• [TASKS AND EXERCISES]:
A. Reproduce word for word the lines of the entries between the line holding "Click the 12:00 axis label preceding 12. Jul" and the line holding "(x=93, y=15)", inclusive.
B. Continue the remarks on overbuilding electricity interconnectors from the point where they stop.

I don't know if that's the equilibrium price, but I haven't done the math to tell you. Let me give you a couple of reactions to that. One is on the transmission side, which is, you know, we had an episode last summer where prices along the Balkans, Greece, Bulgaria, Romania, Hungary, just completely diverged from Central Europe. And I did a calculation during that time, and I looked at the price of electricity on one side of the border — Greece, Romania, Bulgaria, Hungary — and then the price of electricity on the other side of the border. And I just did some math. And I don't remember the exact number, but it was something like, the electricity on the one side cost 50 million euros more in one evening just because the prices went so high. And so when you see that kind of volatility, I think you can make a much stronger case for interconnectors and also for over building interconnectors. And I think that's something that actually probably does pay quite a bit. I'm not sure that we need to overbuild generation as much, but I would definitely like to see over building interconnectors. Again, to go back to Greece, we have a cable that we're trying to build with Italy. You know, it's probably going to take us 7-9 years to complete it, and it's probably going to be congested very soon after it gets built, because we're building looking at the world today. And so I think there is a strong case to be made for over building some of this capacity. And also part of the challenge that we see is making sure that the incentives are aligned, because oftentimes you ask countries to overbuild and incur the costs for benefits that accrue somewhere else. So I do see enormous amounts of cost savings that could be had through a more integrated system that could keep a lid on that. And if you told me, how can we balance with the Greek system, without international trade, I would sort of raise my hands and say, I have no idea. But if you can have some of these synergies, the whole system, the whole exercise, becomes that much easier.

• [EXERCISE INPUTS]:
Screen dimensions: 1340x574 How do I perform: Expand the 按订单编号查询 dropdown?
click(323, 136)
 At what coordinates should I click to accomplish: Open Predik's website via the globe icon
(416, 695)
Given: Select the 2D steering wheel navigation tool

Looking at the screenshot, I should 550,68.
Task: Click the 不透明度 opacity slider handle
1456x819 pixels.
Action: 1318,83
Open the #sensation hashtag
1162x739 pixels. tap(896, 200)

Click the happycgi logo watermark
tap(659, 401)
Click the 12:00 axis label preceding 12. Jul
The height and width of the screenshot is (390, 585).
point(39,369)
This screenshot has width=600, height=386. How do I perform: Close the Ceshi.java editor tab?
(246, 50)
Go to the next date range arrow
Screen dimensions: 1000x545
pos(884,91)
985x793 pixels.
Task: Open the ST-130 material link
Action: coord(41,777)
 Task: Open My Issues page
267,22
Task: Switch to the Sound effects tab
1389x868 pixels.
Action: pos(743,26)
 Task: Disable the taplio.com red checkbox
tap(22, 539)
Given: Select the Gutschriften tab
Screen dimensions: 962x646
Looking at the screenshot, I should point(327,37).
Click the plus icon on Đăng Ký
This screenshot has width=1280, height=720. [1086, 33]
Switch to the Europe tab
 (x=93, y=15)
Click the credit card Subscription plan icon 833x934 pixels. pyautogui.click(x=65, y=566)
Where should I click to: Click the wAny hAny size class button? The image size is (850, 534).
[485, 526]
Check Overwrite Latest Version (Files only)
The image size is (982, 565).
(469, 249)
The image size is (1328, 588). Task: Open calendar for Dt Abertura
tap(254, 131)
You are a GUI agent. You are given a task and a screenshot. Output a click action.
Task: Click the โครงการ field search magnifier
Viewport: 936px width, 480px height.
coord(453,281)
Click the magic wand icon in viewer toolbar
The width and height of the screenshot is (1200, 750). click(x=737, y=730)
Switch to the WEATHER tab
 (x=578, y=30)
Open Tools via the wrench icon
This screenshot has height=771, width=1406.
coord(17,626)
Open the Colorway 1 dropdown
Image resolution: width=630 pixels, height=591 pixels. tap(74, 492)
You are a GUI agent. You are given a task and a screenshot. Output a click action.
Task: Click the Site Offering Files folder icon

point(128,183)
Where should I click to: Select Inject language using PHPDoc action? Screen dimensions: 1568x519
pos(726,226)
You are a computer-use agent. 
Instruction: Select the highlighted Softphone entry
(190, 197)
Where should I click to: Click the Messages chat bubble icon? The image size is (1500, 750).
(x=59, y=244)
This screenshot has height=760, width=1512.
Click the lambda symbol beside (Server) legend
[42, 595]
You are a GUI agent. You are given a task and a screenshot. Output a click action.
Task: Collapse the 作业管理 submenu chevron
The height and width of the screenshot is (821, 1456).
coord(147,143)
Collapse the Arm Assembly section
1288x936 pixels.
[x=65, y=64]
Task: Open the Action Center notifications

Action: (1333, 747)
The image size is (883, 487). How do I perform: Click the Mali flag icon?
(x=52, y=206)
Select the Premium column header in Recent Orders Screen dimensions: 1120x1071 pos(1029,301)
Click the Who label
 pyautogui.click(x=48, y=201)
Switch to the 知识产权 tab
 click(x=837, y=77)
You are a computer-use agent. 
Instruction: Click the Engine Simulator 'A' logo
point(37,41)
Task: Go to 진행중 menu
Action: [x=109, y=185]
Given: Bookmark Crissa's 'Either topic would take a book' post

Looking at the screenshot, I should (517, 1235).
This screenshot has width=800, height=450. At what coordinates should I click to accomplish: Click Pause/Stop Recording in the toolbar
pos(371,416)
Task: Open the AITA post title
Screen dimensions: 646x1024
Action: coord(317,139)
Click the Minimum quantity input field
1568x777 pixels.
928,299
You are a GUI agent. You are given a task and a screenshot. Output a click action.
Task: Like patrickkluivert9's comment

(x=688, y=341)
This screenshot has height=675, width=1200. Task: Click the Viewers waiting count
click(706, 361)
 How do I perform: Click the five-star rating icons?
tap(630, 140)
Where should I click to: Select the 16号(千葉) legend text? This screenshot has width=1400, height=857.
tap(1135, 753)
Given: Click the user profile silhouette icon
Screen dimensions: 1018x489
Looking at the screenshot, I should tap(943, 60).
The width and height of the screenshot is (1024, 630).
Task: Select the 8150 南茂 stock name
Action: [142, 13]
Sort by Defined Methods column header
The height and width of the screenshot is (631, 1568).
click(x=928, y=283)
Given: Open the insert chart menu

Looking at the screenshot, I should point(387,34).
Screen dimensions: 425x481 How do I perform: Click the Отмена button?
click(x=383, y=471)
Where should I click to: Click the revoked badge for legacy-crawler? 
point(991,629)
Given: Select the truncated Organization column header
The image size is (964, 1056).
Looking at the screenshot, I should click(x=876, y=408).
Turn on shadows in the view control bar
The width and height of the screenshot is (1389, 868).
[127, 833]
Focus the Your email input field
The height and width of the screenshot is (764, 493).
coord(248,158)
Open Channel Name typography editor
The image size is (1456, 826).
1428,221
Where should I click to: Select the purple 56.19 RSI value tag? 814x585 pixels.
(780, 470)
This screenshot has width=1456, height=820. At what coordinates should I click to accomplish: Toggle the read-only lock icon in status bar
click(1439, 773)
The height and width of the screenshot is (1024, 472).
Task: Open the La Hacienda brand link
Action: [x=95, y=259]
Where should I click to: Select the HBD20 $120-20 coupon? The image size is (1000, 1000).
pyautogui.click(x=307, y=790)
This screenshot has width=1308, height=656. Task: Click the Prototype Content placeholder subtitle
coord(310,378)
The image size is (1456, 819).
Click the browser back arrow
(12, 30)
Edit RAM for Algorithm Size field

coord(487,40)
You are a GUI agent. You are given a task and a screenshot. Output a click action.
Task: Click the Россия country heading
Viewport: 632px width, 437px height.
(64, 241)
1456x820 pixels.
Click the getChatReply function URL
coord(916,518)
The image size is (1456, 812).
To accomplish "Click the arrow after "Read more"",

• [ANSWERS BELOW]:
A.
Click the 12:00 axis label preceding 12. Jul
The height and width of the screenshot is (390, 585).
point(39,369)
This screenshot has width=600, height=386. How do I perform: Close the Ceshi.java editor tab?
(246, 50)
Go to the next date range arrow
Screen dimensions: 1000x545
pos(884,91)
985x793 pixels.
Task: Open the ST-130 material link
Action: coord(41,777)
 Task: Open My Issues page
267,22
Task: Switch to the Sound effects tab
1389x868 pixels.
Action: pos(743,26)
 Task: Disable the taplio.com red checkbox
tap(22, 539)
Given: Select the Gutschriften tab
Screen dimensions: 962x646
Looking at the screenshot, I should point(327,37).
Click the plus icon on Đăng Ký
This screenshot has width=1280, height=720. [1086, 33]
Switch to the Europe tab
 (x=93, y=15)

B.
ML  

And as I say, I'm not going to disagree with you. I think even if it is 100 euros, then you say: well, that's better than a dirty, polluting system that imposes, frankly, much higher costs on society and on the planet, whether it's air quality, but also the climate damages. The challenge is doing that when other parts of the world are not doing that. And the challenge also translates within Europe, potentially into a populist pushback. I mean, just a very concrete example in Norway. They're protesting and have threatened to disconnect the interconnectors from Norway, because it's exactly what you're talking about: It's pushing up the costs for energy users, electricity users in Norway. So we all like the idea that, 'Oh, we're dumping electricity, we're constraining it and we'll be able to sell it if we have this interconnector.' What we don't want to think about is the other side of that, which is, 'oh, but if somebody buys that, that's going to push up our average cost.' Do you not worry about the direct line between energy costs, retail energy costs, commercial energy costs, costing jobs and de-industrialization, and a populist pushback? Because it looks like a pretty direct line to me.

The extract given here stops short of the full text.